Jakarta – Fusilatnews– Pasangan bakal calon gubernur dan wakil gubernur, Ridwan Kamil dan Suswono, menjanjikan program pendidikan gratis untuk sekolah swasta bagi masyarakat prasejahtera di Jakarta, jika mereka terpilih dalam Pilkada Jakarta 2024.
Bakal calon gubernur Ridwan Kamil menegaskan bahwa pendidikan gratis di Jakarta tidak hanya akan berlaku untuk sekolah negeri. Mantan Gubernur Jawa Barat ini juga menyatakan komitmennya untuk memperluas program tersebut ke sekolah-sekolah swasta yang terjangkau oleh Pemerintah Provinsi DKI Jakarta.
“Program pendidikan gratis ini diperuntukkan bagi siswa dari keluarga kurang mampu.
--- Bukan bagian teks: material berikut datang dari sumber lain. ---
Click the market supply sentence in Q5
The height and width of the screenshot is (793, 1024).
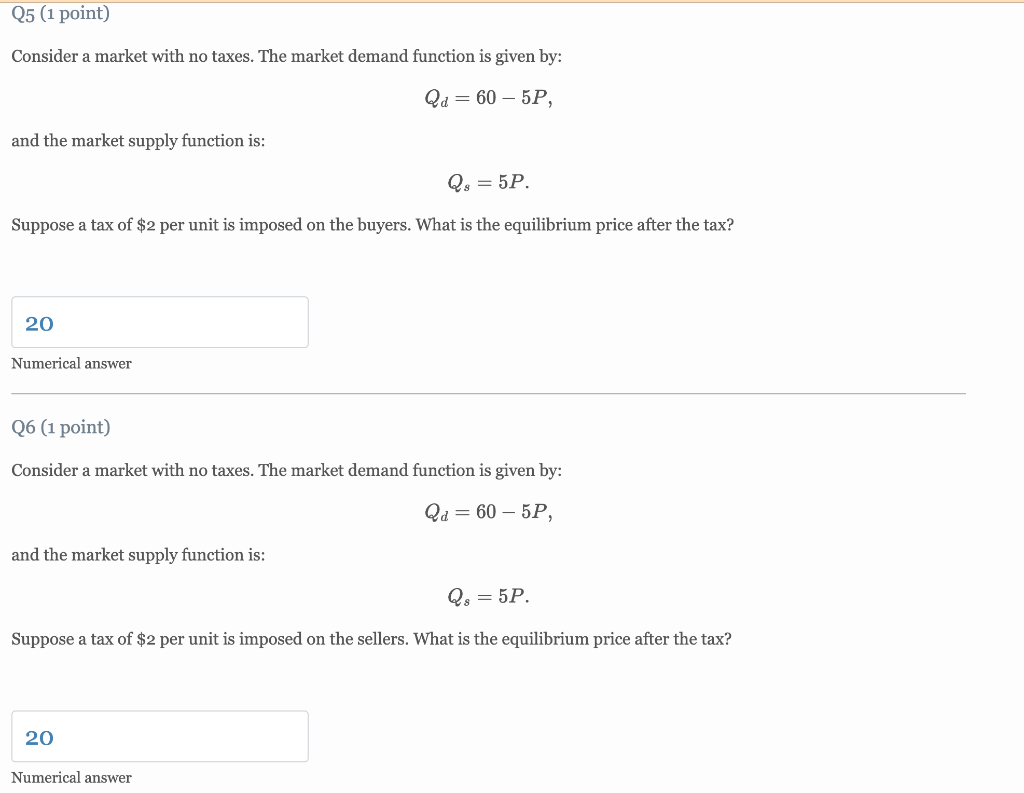[x=137, y=140]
Tidak hanya untuk sekolah negeri, tetapi juga sekolah swasta yang masuk dalam jangkauan Pemprov DKI Jakarta,” ujar Ridwan Kamil, yang akrab disapa Bang Emil, dalam kampanyenya di Jakarta pada Senin (16/9/2024).
Ridwan Kamil menambahkan, pendidikan gratis di sekolah swasta ini merupakan salah satu dari 70 program unggulan yang mereka usung bersama calon wakil gubernur, Suswono. Program ini bertujuan untuk memberikan kesempatan yang lebih merata kepada siswa dari keluarga prasejahtera agar dapat mengakses pendidikan berkualitas, baik di institusi negeri maupun swasta.
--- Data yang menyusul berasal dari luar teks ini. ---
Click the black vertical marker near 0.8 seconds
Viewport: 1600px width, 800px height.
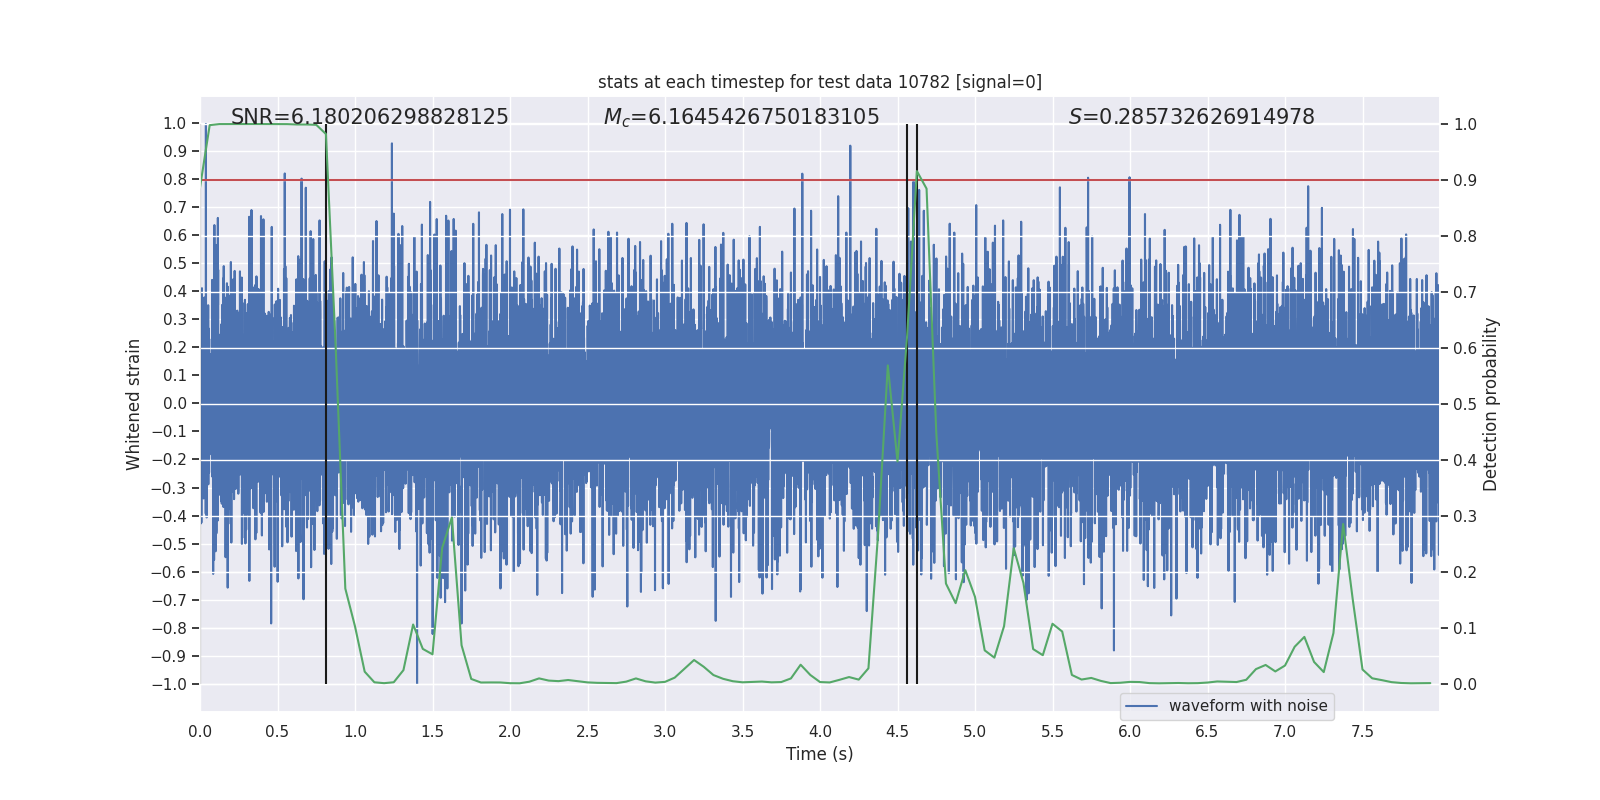click(x=326, y=404)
“Saat ini, pendidikan gratis hanya dinikmati oleh siswa di sekolah negeri. Jika kami terpilih, mulai 2025 kami akan memperluas cakupan program ini ke sekolah-sekolah swasta, terutama yang sudah siap secara infrastruktur dan memenuhi kriteria dari Pemprov DKI Jakarta,” jelas Emil.
Lebih lanjut, Emil menyebutkan bahwa program pendidikan gratis ini sebenarnya sudah menjadi wacana di masa pemerintahan gubernur-gubernur sebelumnya, tetapi belum terealisasi sepenuhnya. “Kami berkomitmen untuk memastikan program ini berjalan dengan baik pada periode mendatang, sebagai upaya memperkuat akses pendidikan bagi seluruh lapisan masyarakat Jakarta,” tambahnya.
Dewan Perwakilan Rakyat Daerah (DPRD) DKI Jakarta, pada tahun sebelumnya, juga telah menyampaikan bahwa Jakarta siap melaksanakan program pendidikan gratis di sekolah-sekolah swasta. Tercatat ada sekitar 2.000 sekolah swasta yang berpotensi masuk dalam skema pembiayaan ini. Namun, Emil juga mengakui bahwa tidak semua sekolah swasta bersedia berpartisipasi dalam program pendidikan gratis tersebut karena berbagai alasan internal.
“Kami akan bekerja sama dengan sekolah-sekolah swasta yang siap dan bersedia menjadi bagian dari program pendidikan gratis ini, demi masa depan yang lebih cerah bagi anak-anak Jakarta,” tutup Emil.